FRENCH LANDSCAPE PAINTING
Beginning in the mid-19th century, landscape painting was the subject that defined French Art. Prior to this time, landscape was only a secondary element in the painting, simply a setting or a stage upon which historical, political, religious or mythological subjects were presented. French artists, beginning around 1830, chose landscape as the main subject matter, and often depicted the simple, sparsely populated areas just outside of Paris in a more natural and highly poetic manner. Artistic leaders of this Realist movement were Jean-Baptiste-Camille Corot and Gustave Courbet.

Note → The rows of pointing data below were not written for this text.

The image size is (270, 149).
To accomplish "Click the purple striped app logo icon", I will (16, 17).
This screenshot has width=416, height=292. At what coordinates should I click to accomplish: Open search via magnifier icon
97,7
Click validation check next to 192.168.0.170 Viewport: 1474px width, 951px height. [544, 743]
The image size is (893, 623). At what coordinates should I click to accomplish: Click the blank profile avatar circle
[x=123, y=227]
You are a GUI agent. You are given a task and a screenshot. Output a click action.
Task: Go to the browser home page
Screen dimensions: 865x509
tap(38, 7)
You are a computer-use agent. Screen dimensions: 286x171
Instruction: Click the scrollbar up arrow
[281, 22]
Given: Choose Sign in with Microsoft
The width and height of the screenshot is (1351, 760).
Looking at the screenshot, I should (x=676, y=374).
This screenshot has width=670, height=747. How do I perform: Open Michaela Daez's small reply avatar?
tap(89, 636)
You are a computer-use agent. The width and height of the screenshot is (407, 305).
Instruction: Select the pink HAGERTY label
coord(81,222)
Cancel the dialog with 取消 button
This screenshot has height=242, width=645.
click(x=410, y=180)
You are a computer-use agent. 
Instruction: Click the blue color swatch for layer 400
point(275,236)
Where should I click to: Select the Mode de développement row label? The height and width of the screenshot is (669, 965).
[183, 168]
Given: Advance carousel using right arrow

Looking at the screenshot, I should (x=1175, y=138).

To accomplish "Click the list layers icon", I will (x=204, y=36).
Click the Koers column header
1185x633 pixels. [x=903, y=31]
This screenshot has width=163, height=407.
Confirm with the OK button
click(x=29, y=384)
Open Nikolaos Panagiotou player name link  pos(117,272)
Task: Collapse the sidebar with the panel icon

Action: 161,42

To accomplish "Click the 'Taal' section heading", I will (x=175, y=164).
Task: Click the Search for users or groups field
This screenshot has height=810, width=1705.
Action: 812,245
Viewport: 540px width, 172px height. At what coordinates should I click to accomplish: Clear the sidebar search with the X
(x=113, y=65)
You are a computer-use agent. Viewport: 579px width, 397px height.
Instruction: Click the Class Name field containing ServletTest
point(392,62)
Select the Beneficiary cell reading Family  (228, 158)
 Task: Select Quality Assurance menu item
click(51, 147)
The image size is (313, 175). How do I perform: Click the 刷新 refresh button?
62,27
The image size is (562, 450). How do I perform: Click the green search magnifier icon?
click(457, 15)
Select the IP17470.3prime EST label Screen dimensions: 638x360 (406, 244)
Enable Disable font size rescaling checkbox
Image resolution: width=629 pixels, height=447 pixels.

By the early 1860s, the style now known as Impressionist first arose. The leading artists, who focused predominantly on landscape as their subject, were Claude Monet, Camille Pissarro, Pierre-Auguste Renoir and Alfred Sisley. They painted either urban views of a rapidly modernising Paris or the nearby countryside, and focused their sights both on scenes of simple peasant and agrarian life, as well as the leisure activities of the rising middle classes venturing out of from the city. The Impressionists formulated a revolutionary style of painting an art of vivid colour, fast and loose brushstrokes, and an observation of the effects of light, season and weather played on the landscapes. Theirs was an art of modern life which reflected the changing tastes and break from traditions that arose at the beginning of a new century.
EXHIBITION HIGHLIGHTS
During the spring and summer of 1880, Claude Monet (1840 1926) painted nearly 30 views of the area in and around Vétheuil, a village on the Seine. Four depict views along the Chantemesle - La Roche-Guyon road, the thoroughfare where Monet's house was located. The most beautiful of the group is the present work - La Route de Vétheuil. It is the largest of the four, and is the most significant in terms of style, paint handling, and composition. Here, the sweeping curve of the road is typical of the inherently strong, relatively simple shapes that began to appear in Monet's work in the early 1880s. In composition it foreshadows many of the views of the coast of Normandy that he painted during the 1880s and 1890s, as well as the Poplar series of 1891.